The more people you have in the meeting, the harder it is to control the conversation, make sure everyone gets a chance to speak and get decisions made.
4. Share links to documents in the chat
Because some people will turn up without the right documentation! Hopefully you’ll have followed normal meeting best practice and would have circulated documents in advance of the meeting.
Don’t waste time going through them again: set the expectation that people will have reviewed the papers before the meeting. Use your meeting time to discuss the contents and answer questions instead of walking through a presentation.
5. Make time for small talk
It’s hard to replace the small talk of getting a coffee together before a meeting, or walking to the room while chatting with a colleague. Make time in the virtual meeting for similar small talk by opening the room a few minutes early if you can, or letting people stay on at the end.
However, in our experience you’ll find only a few of the team contribute in that way and the rest will stay silent.

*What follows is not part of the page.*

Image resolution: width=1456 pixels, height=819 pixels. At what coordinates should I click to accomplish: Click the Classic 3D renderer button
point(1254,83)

They will either be working on other things or just struggling to find a way into the conversation to contribute.
Make it possible for everyone to have the chance to connect with colleagues by formalizing the small talk part of the meeting. Use a check in question at the beginning and have everyone answer it. For example, ask people to share what they did at the weekend, or what they currently have on their playlist. Work-related questions are fine, e.g. “What’s your priority task right now?” or even, “Did you get a lunch break and if not, why?” The point is to have everyone say something before the meeting starts and share a little about themselves in a non-threatening and work-appropriate way.
6. Make video compulsory
Some people don’t like to turn on their camera, but you can mandate that people attend your meeting with the video on. After all, you’d be able to see their face if you met in real life, so it’s probably not the fact you know what they look like that they are objecting to.

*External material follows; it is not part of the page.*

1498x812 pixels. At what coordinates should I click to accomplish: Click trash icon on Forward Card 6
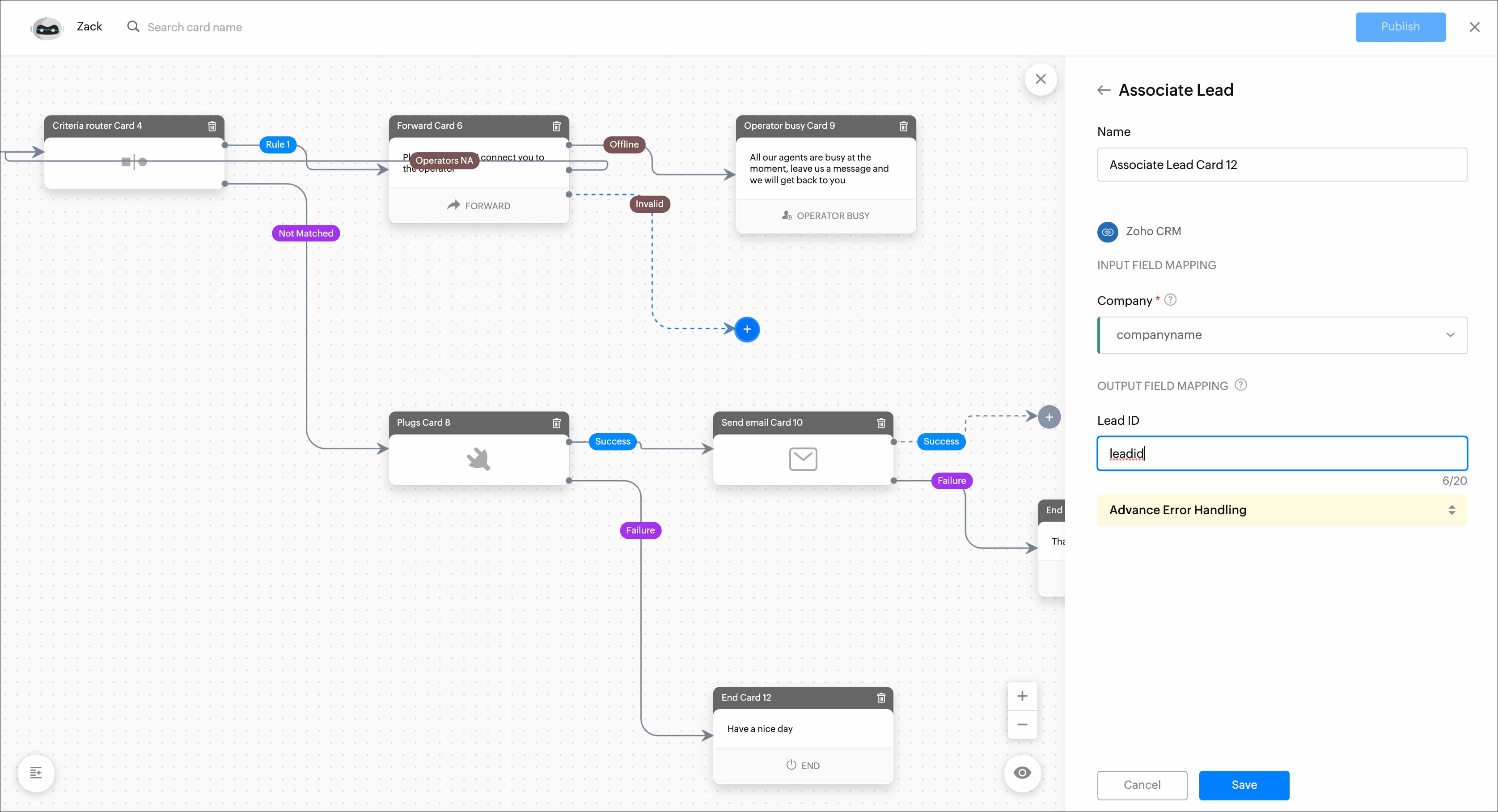click(x=557, y=126)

Help people get set up with virtual backgrounds if they want to use them so colleagues can’t peek into their home office!
7. Ask others to lead parts of the agenda
The risk with virtual meetings is it becomes very much a one-way conversation with the chair doing most of the talking. Avoid that by letting others lead sections of the agenda.
Tip: Let them know before the meeting that you will be calling on them. People don’t like to be surprised!
8. Make meetings shorter
Zoom fatigue is real, so do your bit to help get your colleagues away from the screen and schedule your meetings for only 30 minutes. If you are efficient and have the right people in the ‘room’, you’ll be able to get through your agenda in that time.
9. Have rules about multi-tasking
There are two approaches to letting people multi-task in a meeting: one approach that says it should never be allowed and the other saying people are going to do it anyway, so we may as well let them as long as they still contribute actively when required.
It doesn’t matter which approach you take – and perhaps you allow multi-tasking in some meetings and not others. The important thing is to make sure that attendees at the meeting know what acceptable behavior looks like.
It should go without saying that the chair should model the behavior expected from attendees. However, we still sometimes see meetings where the chair expects everyone else to refrain from sending emails or doing other work and yet it’s clear to everyone that they are doing exactly that!
10. Take notes as you go
One exception to the multi-tasking rule is taking meeting notes. Assign a scribe for the meeting who can take notes. That might be the chair, but it’s also good to rotate the role so everyone gets a chance to take the minutes.
If you’ve got nothing else up screen, the scribe can share their screen and others can watch and contribute to the evolution of the minutes in real time.
Virtual meetings have been around for a while and are definitely here to stay. You can get better at hosting and chairing them – it only takes practice, some common sense and a few of our tips to give your attendees a better experience in your virtual meetings.